A stunning feature in the New York Times details how a mere 158 American households comprised nearly half of all the money donated to 2016 presidential campaigns thus far. These donors are disproportionately white, male, old, and unbelievably wealthy. In total, these families account for roughly $176 million dollars in political spending and it's not even 2016 yet. To put that in perspective, that's almost as much money as the entire 2000 presidential campaign cost even with inflation.
These families mainly derived their wealth from just three industries: finance, energy, and real estate.

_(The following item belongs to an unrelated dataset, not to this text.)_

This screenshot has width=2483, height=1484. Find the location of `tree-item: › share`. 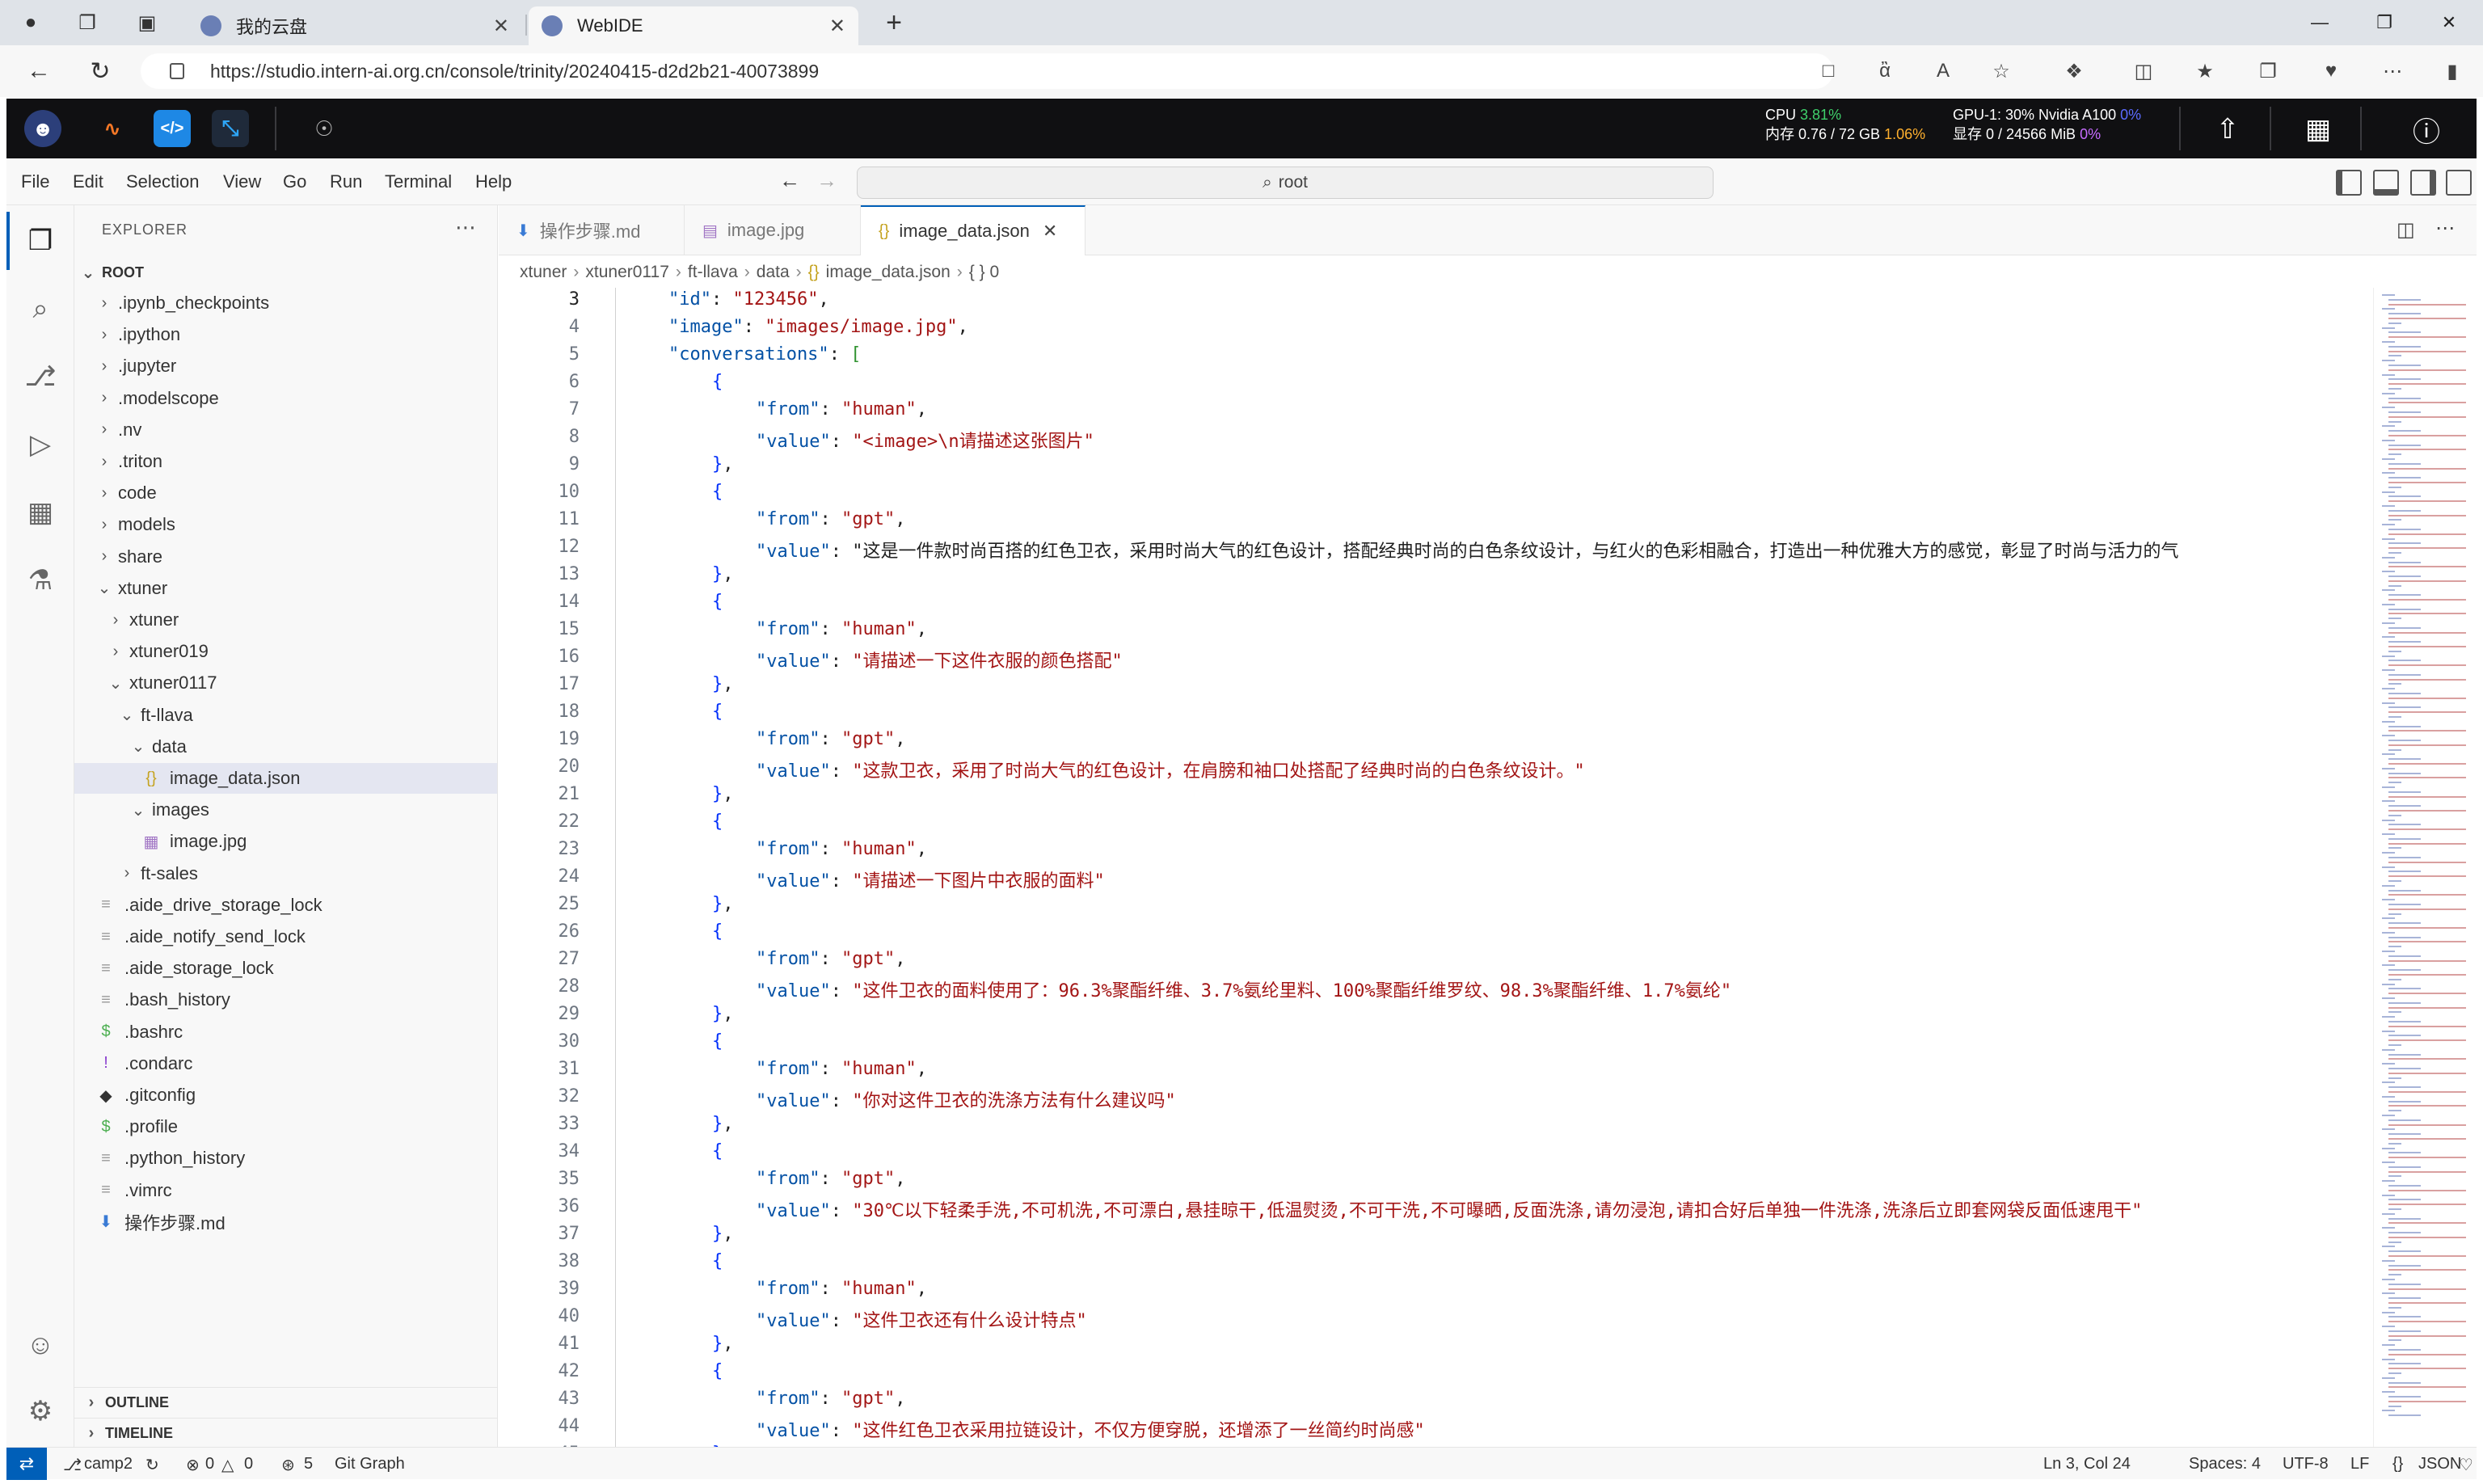

tree-item: › share is located at coordinates (285, 557).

These aren't sectors where innovators bring new services and technologies to the people, but rather where capital owners use their market power to squeeze the hard-working public. Wall Street hedge fund and fossil fuels-related donors, like the Kochs, have donated a staggering amount of money to mostly Republican candidates.
Democratic-leaning billionaires exist, they simply do not come anywhere near parity in terms of giving, meaning that Republicans' boogeyman image of George Soros is a complete myth. The Republican primary is currently more competitive than the Democratic race and that disparity skews the New York Times' numbers to the right as Republican donors have more reason to give money earlier, but the ultra-rich still leaned massively towards Republicans in 2012.
Consequently, the candidates that the ultra-wealthy favor now agitate for low or even no taxes on finance, reduced social services, and corporate welfare spending for their very benefactors. Billionaire oligarchs purchase puppets on a string who kowtow to their particular demands, while politicians, who themselves are also rich, instead ignore the everyday citizen.
This is what the death of American democracy looks like. It's time to acknowledge that we no longer have a democracy, but a plutocracy: Government of the rich, by the rich, for the rich, brought to you by Citizens United and the Supreme Court.